→ EXERCISE DETAILS
Starting at the line that contains "This screenshot has height=842, width=1070.", copy every line through the end of the listing below exactly, and copy nothing else.

→ DATA LISTING
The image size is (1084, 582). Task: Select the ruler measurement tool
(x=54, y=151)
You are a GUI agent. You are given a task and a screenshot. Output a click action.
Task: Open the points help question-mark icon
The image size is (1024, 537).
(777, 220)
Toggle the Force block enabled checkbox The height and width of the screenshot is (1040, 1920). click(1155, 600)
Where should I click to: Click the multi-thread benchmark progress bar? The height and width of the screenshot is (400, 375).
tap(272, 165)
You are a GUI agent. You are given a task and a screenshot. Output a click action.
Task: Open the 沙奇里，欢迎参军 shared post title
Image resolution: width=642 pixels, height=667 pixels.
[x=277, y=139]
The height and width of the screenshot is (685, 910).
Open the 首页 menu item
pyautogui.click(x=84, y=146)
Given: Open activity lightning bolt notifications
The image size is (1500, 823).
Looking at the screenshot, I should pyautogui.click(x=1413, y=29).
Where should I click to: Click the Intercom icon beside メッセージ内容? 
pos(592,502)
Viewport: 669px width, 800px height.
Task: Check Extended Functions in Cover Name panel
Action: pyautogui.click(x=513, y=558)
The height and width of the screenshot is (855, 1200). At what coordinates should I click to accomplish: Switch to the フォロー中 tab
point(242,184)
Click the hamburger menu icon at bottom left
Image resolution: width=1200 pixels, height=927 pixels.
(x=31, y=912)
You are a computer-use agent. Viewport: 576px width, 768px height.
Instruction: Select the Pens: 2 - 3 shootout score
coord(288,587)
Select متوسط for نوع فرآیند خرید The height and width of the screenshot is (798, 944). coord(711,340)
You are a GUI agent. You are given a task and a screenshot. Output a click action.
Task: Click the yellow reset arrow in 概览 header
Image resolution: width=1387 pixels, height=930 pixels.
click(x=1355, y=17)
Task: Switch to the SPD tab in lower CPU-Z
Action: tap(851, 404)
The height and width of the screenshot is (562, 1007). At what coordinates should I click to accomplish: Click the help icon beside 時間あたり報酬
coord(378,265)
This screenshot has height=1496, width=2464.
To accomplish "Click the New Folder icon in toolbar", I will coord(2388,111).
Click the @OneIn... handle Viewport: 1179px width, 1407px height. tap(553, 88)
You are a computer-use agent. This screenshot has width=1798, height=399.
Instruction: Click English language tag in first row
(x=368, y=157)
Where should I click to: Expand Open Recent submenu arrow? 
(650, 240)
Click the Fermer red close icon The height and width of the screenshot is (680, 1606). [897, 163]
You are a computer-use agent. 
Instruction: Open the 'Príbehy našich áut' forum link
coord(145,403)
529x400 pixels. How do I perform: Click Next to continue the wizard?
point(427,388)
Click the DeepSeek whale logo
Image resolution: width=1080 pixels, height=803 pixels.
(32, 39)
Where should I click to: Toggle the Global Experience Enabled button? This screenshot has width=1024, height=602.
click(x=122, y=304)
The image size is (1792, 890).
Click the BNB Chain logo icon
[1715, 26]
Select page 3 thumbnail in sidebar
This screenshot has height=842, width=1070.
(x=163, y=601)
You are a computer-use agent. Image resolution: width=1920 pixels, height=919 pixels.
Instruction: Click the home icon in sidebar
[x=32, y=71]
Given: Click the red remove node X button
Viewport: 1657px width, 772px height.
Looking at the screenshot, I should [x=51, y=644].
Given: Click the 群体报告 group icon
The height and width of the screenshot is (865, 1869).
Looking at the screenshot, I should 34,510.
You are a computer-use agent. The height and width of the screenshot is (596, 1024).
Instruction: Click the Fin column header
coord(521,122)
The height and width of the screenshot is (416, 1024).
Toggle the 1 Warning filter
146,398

→ TASK RESULT
This screenshot has height=842, width=1070.
(x=163, y=601)
You are a computer-use agent. Image resolution: width=1920 pixels, height=919 pixels.
Instruction: Click the home icon in sidebar
[x=32, y=71]
Given: Click the red remove node X button
Viewport: 1657px width, 772px height.
Looking at the screenshot, I should [x=51, y=644].
Given: Click the 群体报告 group icon
The height and width of the screenshot is (865, 1869).
Looking at the screenshot, I should 34,510.
You are a computer-use agent. The height and width of the screenshot is (596, 1024).
Instruction: Click the Fin column header
coord(521,122)
The height and width of the screenshot is (416, 1024).
Toggle the 1 Warning filter
146,398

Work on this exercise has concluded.